Abstract The linkage between innate and adaptive immunity is well established. The recognition of specific pathogen associated molecular patterns (PAMPs) by members of the Toll-like receptor (TLR) family plays a prominent role in the activation of adaptive immune responses. Previously, we have demonstrated that the linkage of specific PAMPs with defined antigens provides more potent and protective antigen-specific responses in the absence of adjuvants or complex formulations. Here we utilized this approach to develop a recombinant protein based influenza vaccine. The TLR5 ligand flagellin was linked to hemagglutinin (HA) to generate a single component vaccine. The recombinant E. coli expressed protein is recognized by influenza-convalescent antisera, indicating that the HA portion of the fusion protein is properly folded and presents conformational epitopes.

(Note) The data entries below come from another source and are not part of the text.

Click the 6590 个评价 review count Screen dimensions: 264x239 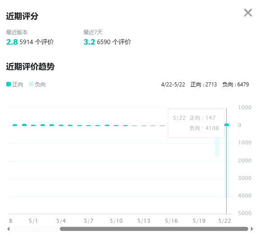[x=114, y=42]
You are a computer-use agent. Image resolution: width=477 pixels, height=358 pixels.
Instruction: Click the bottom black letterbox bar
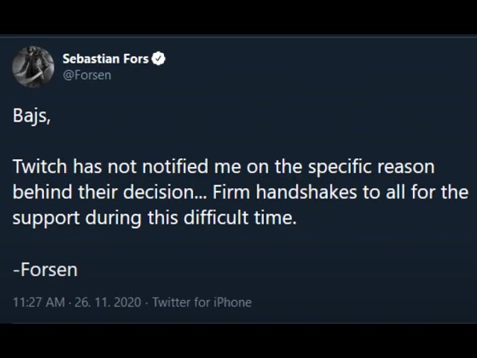239,341
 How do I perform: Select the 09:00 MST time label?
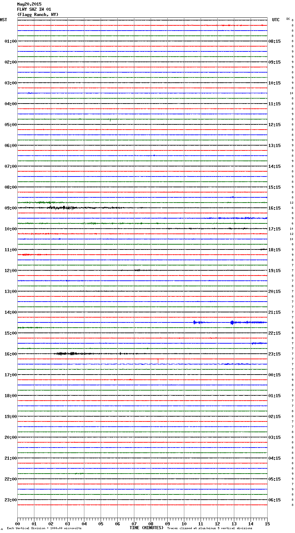click(x=10, y=208)
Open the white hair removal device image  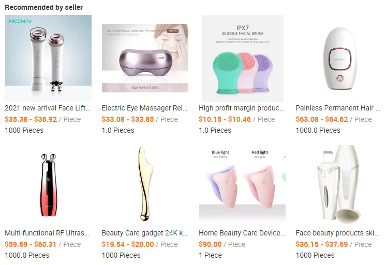339,58
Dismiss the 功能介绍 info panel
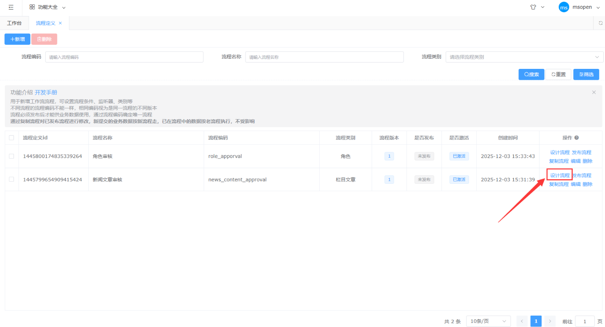Screen dimensions: 605x327 pos(594,92)
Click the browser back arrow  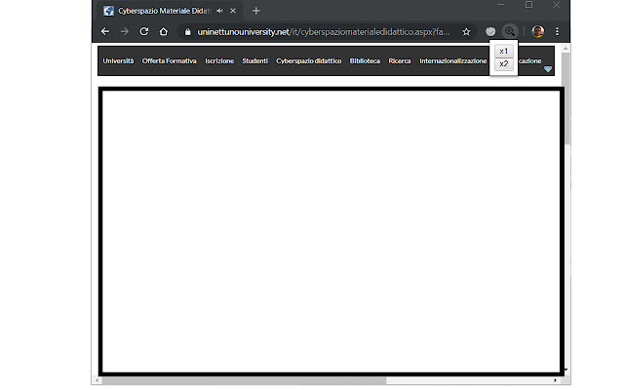(105, 31)
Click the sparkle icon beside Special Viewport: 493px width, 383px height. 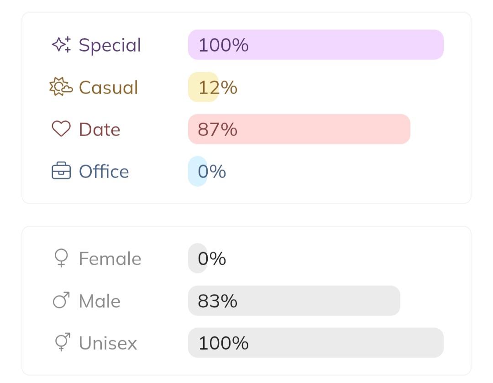[x=61, y=45]
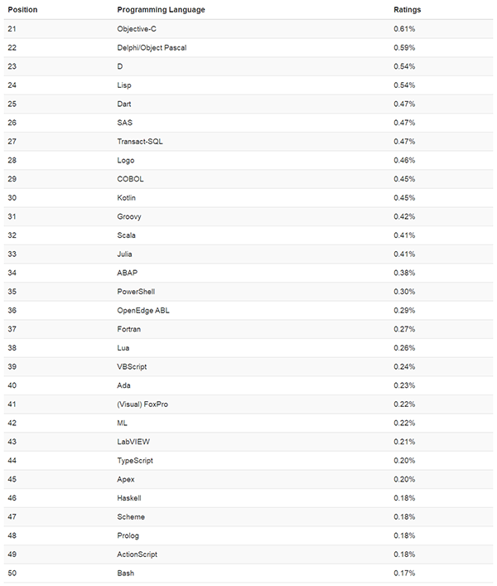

In mice, the recombinant vaccine induces strong humoral and cellular responses that are quantitatively and qualitatively superior to those observed when the antigen is delivered with alum or co-delivered with flagellin unlinked. Analysis of serum antibody responses reveals strong reactivity with cells infected with influenza A and the ability to inhibit viral entry in vitro. Moreover, immunization with the fusion protein fully protects BALB/c mice from a lethal intranasal challenge with influenza A. These data demonstrate that linkage of the TLR5-ligand flagellin with HA provides significant promise as a non-egg based approach in the development of novel vaccines to combat seasonal and pandemic influenza.